* DATA FOR THE TASK:
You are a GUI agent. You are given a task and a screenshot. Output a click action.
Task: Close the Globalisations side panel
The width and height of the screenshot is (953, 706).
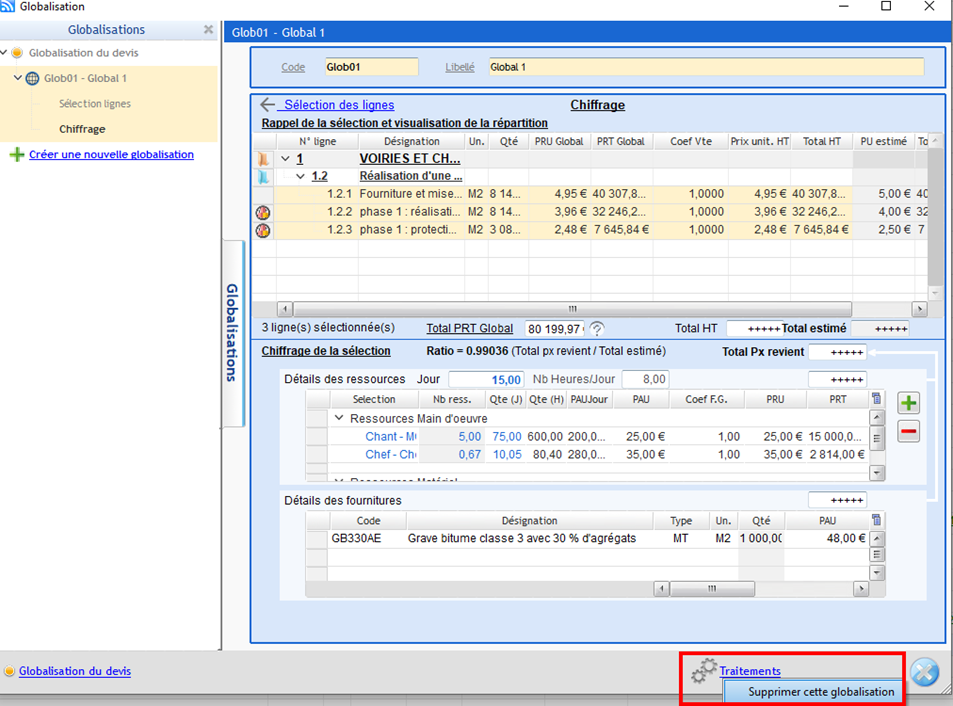tap(208, 30)
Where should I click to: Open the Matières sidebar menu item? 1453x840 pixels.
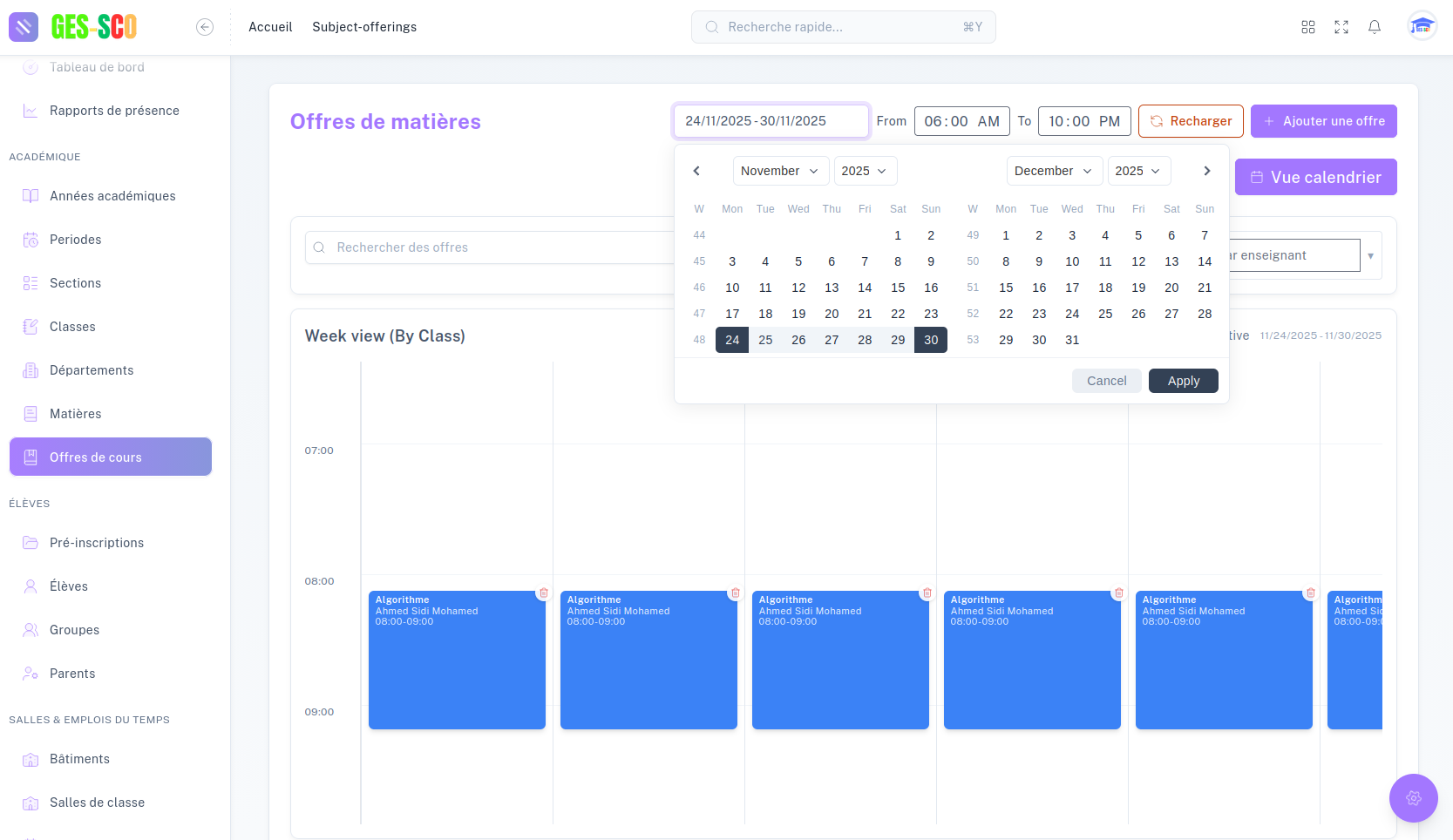[76, 414]
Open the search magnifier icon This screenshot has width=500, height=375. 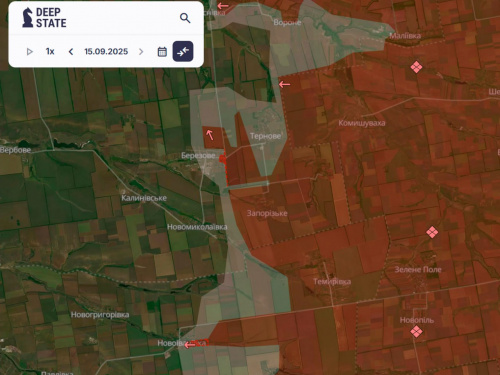pyautogui.click(x=185, y=18)
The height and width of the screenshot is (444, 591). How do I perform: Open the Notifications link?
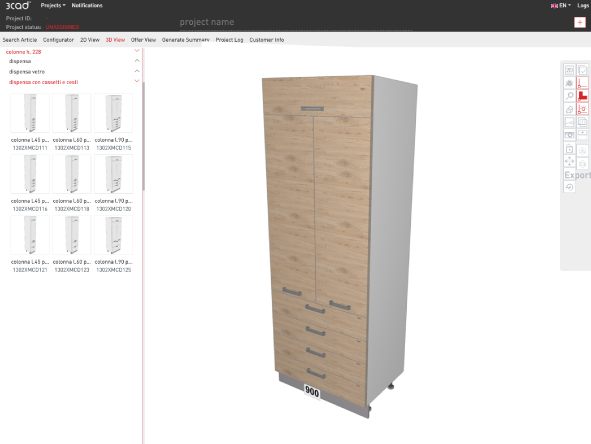point(87,5)
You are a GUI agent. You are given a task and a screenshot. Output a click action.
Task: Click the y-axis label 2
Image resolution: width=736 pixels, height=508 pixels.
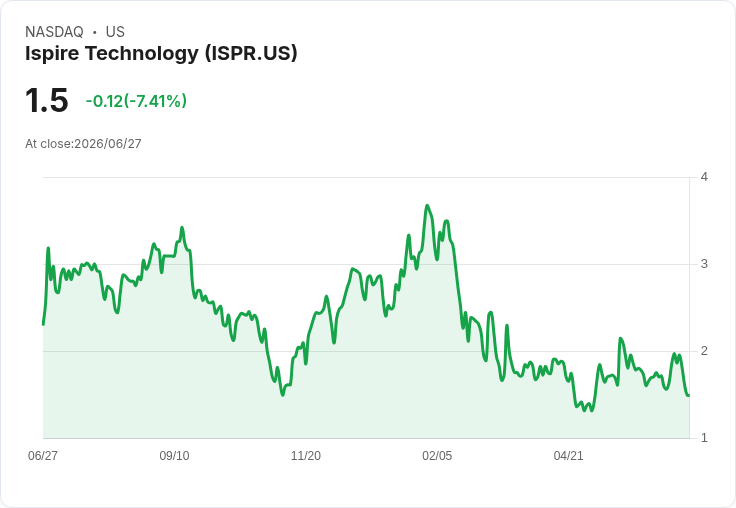tap(704, 351)
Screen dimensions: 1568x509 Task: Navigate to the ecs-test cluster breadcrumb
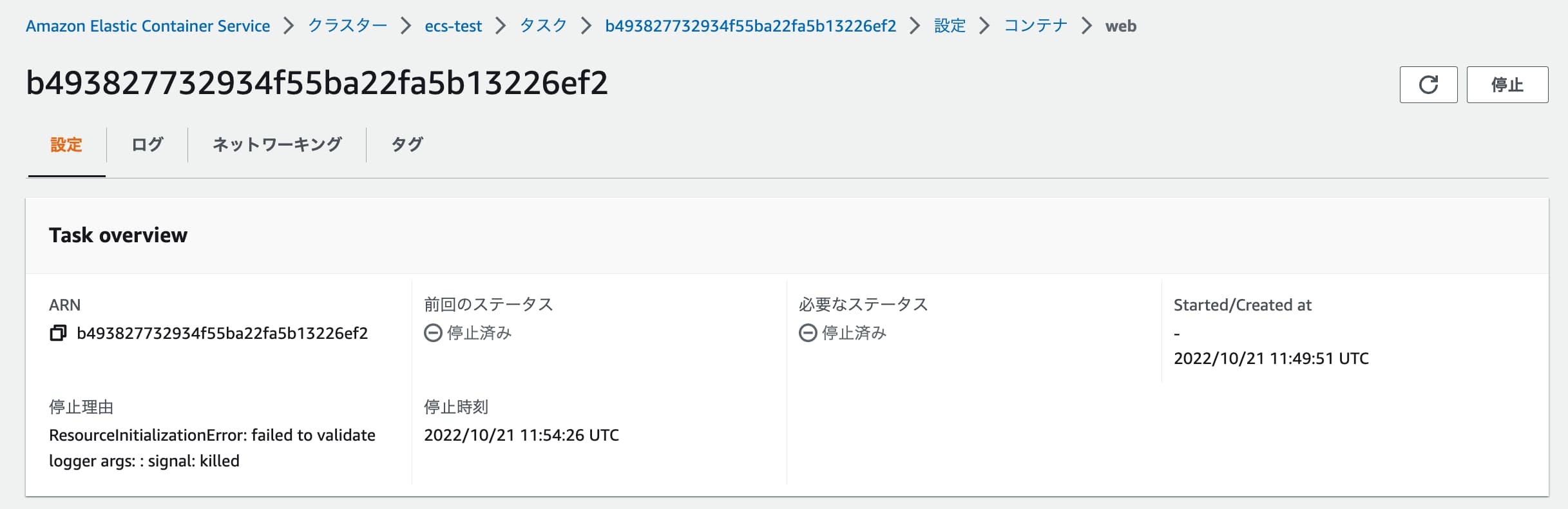453,26
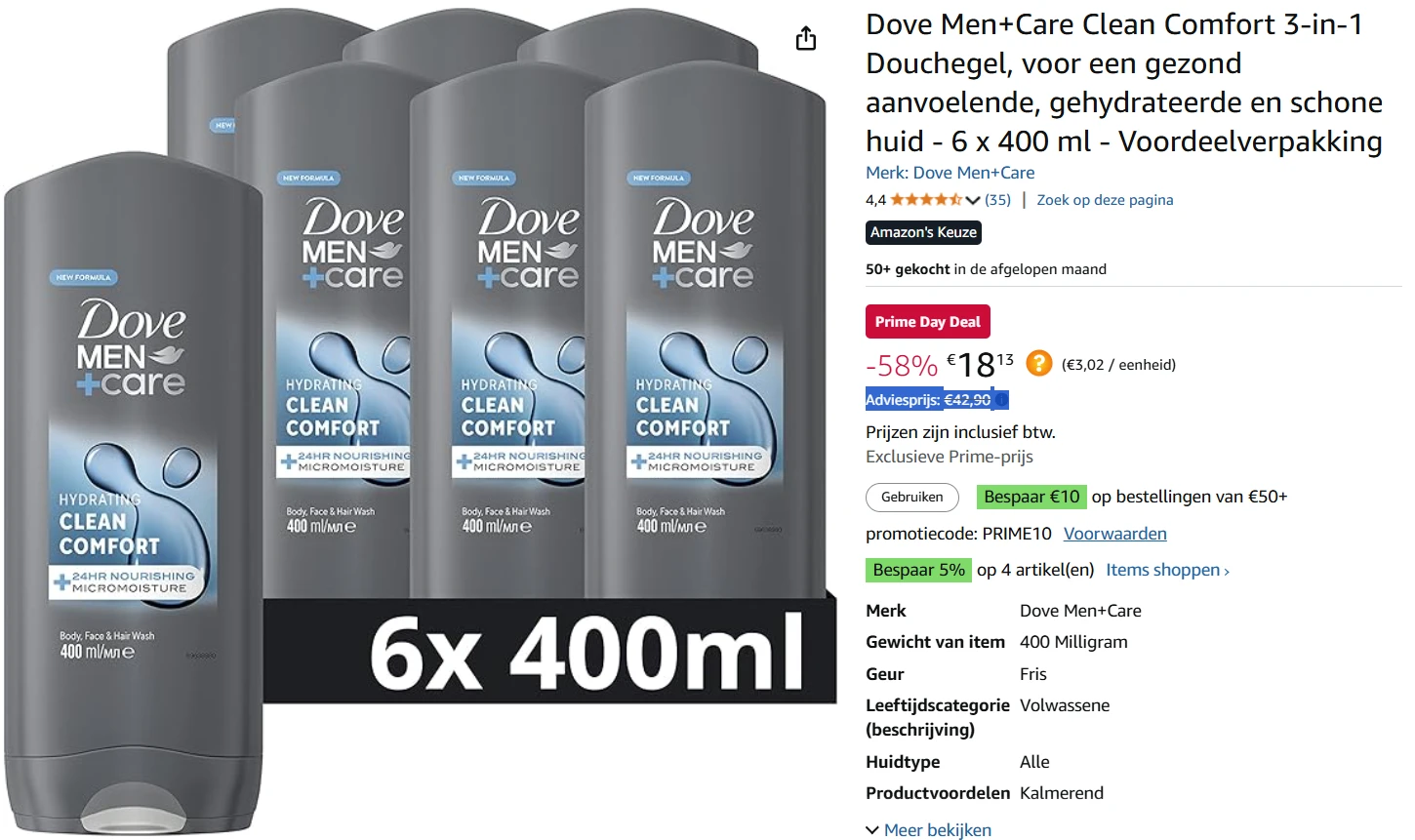The image size is (1415, 840).
Task: Click the share icon above product image
Action: 806,38
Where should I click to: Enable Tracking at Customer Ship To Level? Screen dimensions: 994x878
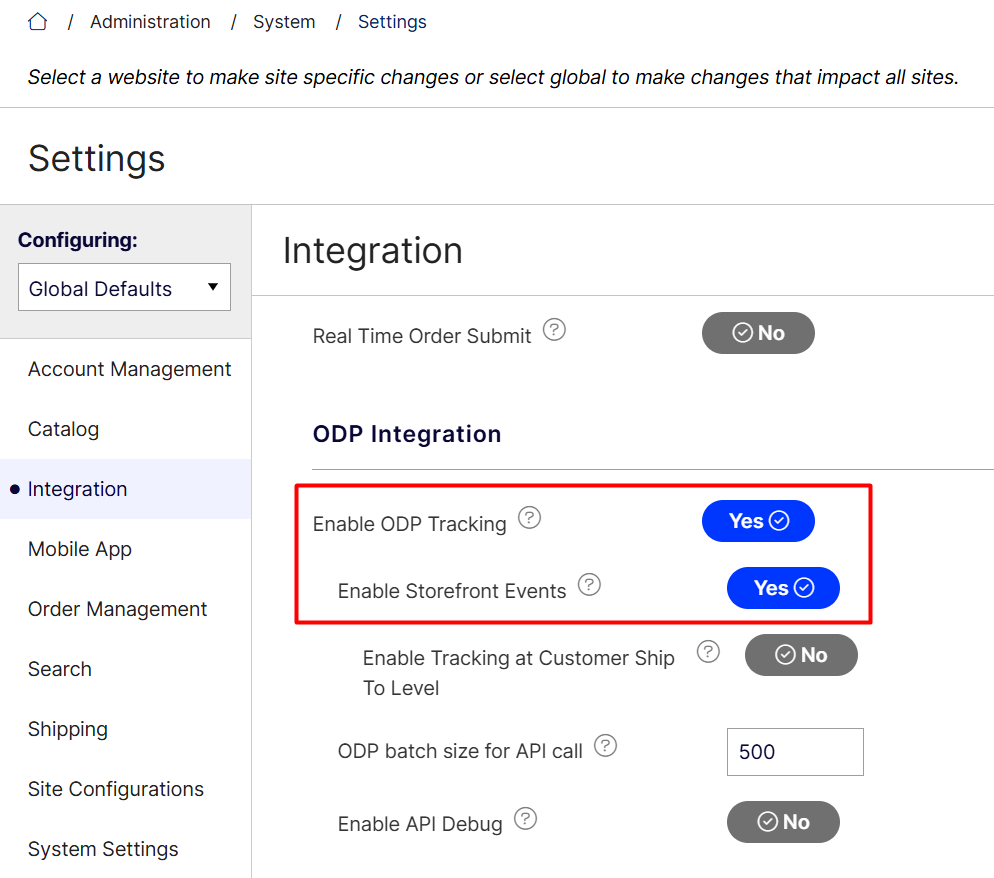(801, 655)
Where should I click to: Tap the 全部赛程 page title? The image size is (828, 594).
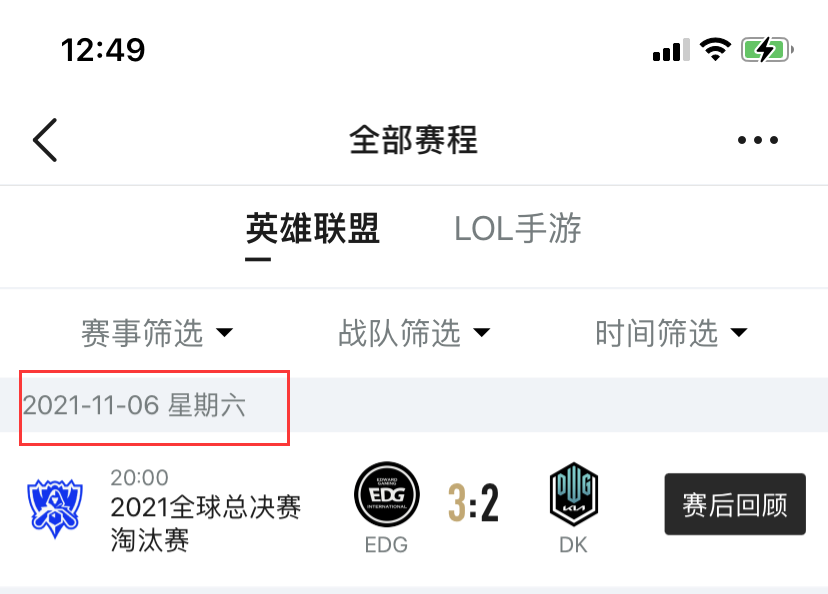coord(413,140)
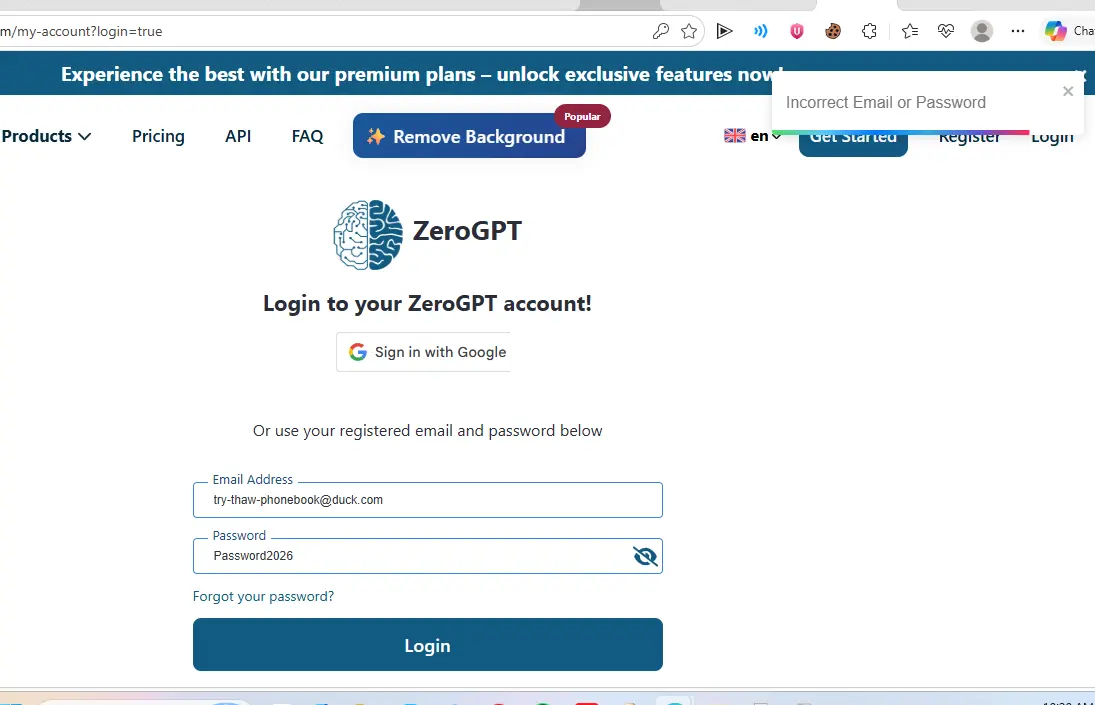Click the saved passwords key icon
1095x705 pixels.
click(660, 31)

* WHAT YOU HAVE TO DO:
What you return should be only the lines from the line with "Task: Click the y-axis label 2" through the last line of the listing above, exactly, both ends included, pictures excluded.

* RESULT OF THE EXERCISE:
Task: Click the y-axis label 2
Image resolution: width=736 pixels, height=508 pixels.
tap(704, 351)
Screen dimensions: 1568x509 Task: Navigate to the ecs-test cluster breadcrumb
453,26
The image size is (1415, 840).
Task: Click the share icon above product image
Action: 806,38
Where should I click to: Enable Tracking at Customer Ship To Level? Screen dimensions: 994x878
(801, 655)
Where should I click to: Tap the 全部赛程 page title? The image size is (828, 594).
coord(413,140)
Click the saved passwords key icon
1095x705 pixels.
click(660, 31)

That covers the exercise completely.